The tyre is a badge of shame for holders of public office who misbehave in public office. It is part of our advocacy for social, economic, financial and ecological justice.Consider the Buddhist monks who set themselves ablaze, with tyres, out of sheer desperation at the injustice of the Vietnam War. Consider the amount of tyres ordinary citizens have burnt on our roads historically, out of sheer desperation about the failure of governments to act. The tyre is a symbol of ordinary people's feelings of desperation.
The Prime Minister deserves the tyre.Did the Prime Minister abide by her promise to put Debe to Mon Desir on hold, a promise she made to the HRM in August 2012 when she met with them?No.She either directed, colluded with, or omitted to stop Minister Jack Warner and the Major General of the Defence Force from smashing the Reroute camp in June 2012; a camp which Namdevco had given permission for.Did she obey her promise to do a review of Debe to Mon Desir?
No. She did a sham 15-page rehash of old positions of the Ministry of Works and Nidco, supervised by Minister Warner.
When a hunger strike started in Fyzabad in November 2012, and continued in front of the Prime Minister's office, reminding the PM to abide by her promise for a review, how did she react? She and her officers went on a Monday Night Forum campaign denigrating the strike; making allegations calculated to demoralise and trivialise.
Did not the Prime Minister and her officers agree to set up the Armstrong team to examine Debe to Mon Desir? Did the Government not fully participate in the review process? When asked whether she would abide by the report, she replied she did not know. She had to consult. She got up and angrily abandoned the meeting with HRM members.
For 50 days members of the HRM sat in front of her office with large posters, including: "Abide by the Armstrong Report." Did the Prime Minister respond? No.Bulldozing operations started at Debe to Mon Desir, South of the M2 Ring Road, in late January 2014, with the court matter still in progress.Three times Justice James Aboud was asked by lawyers representing the Prime Minister's Attorney General to recuse himself. He refused, the last time handing down a judgement ordering the State to pay costs.
Now the State has appealed.Is this not a calculated attempt by the State to delay in order to start, accelerate and manufacture grounds to, in future, justify Debe to Mon Desir? Is this not a waste of taxpayers money and an abuse of the court?

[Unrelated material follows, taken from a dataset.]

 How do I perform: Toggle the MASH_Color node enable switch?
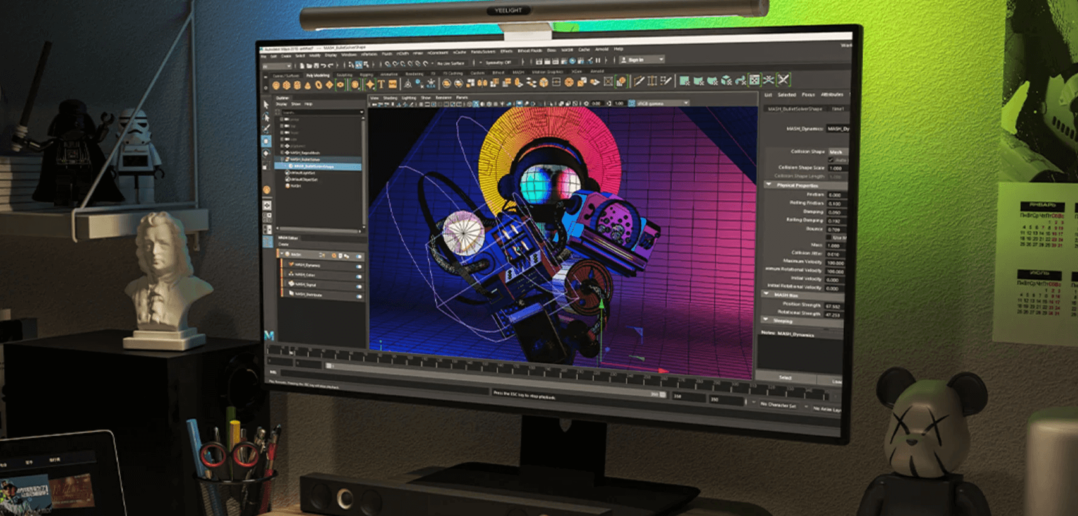click(x=357, y=275)
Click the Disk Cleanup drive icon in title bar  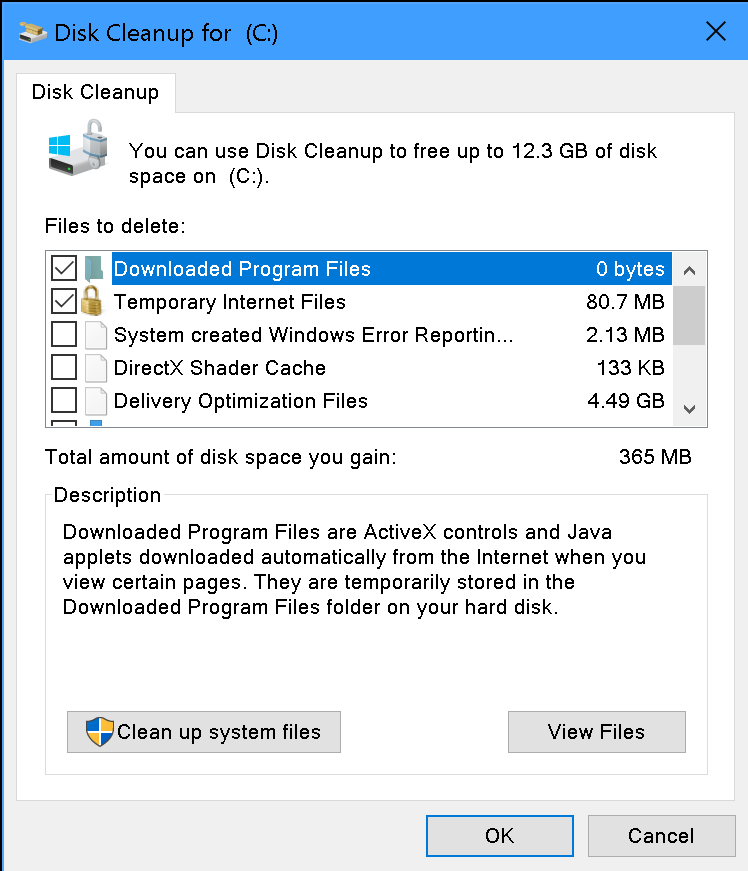click(31, 31)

How many actions have the HRM conducted, peaceably and with dignity, to be confronted with the false, the abusive, the meandering, the violent? Hundreds of letters; sit-ins; marches; the advocacy camp in Debe; meetings with public officials; court sessions; motorcades, jerseys, pamphlets and fund-raisers; arrests and draggings by police and soldiers.
Why should not a people defend themselves against a savage economic attack on their fortunes? An attack on their 300 homes, the severing and fragmentation of 13 communities, the alienation of thousands of acres of agricultural lands, the destruction of multi-billion dollar businesses, a viable street and road network, the future viability of the Oropouche Lagoon, an economic commons, a sanctuary to flora and flaura, and a water and soil reserve?
The tyre is not garbage. It is a symbol of peaceful resistance, an insult to abusive power. It is a resource. It is a tool in the advocacy for peaceful revolution.
Our nation demands revolution; in health, education, the economy, security, finance, agriculture, governance. If we do not make a revolution using peaceful, albeit radical and creative gestures, we will get it through violent gestures. Imagine if all the officers who hold public office were to get a tyre of shame when they misconducted themselves, either at their gates or in symbols in their e-mails and mails?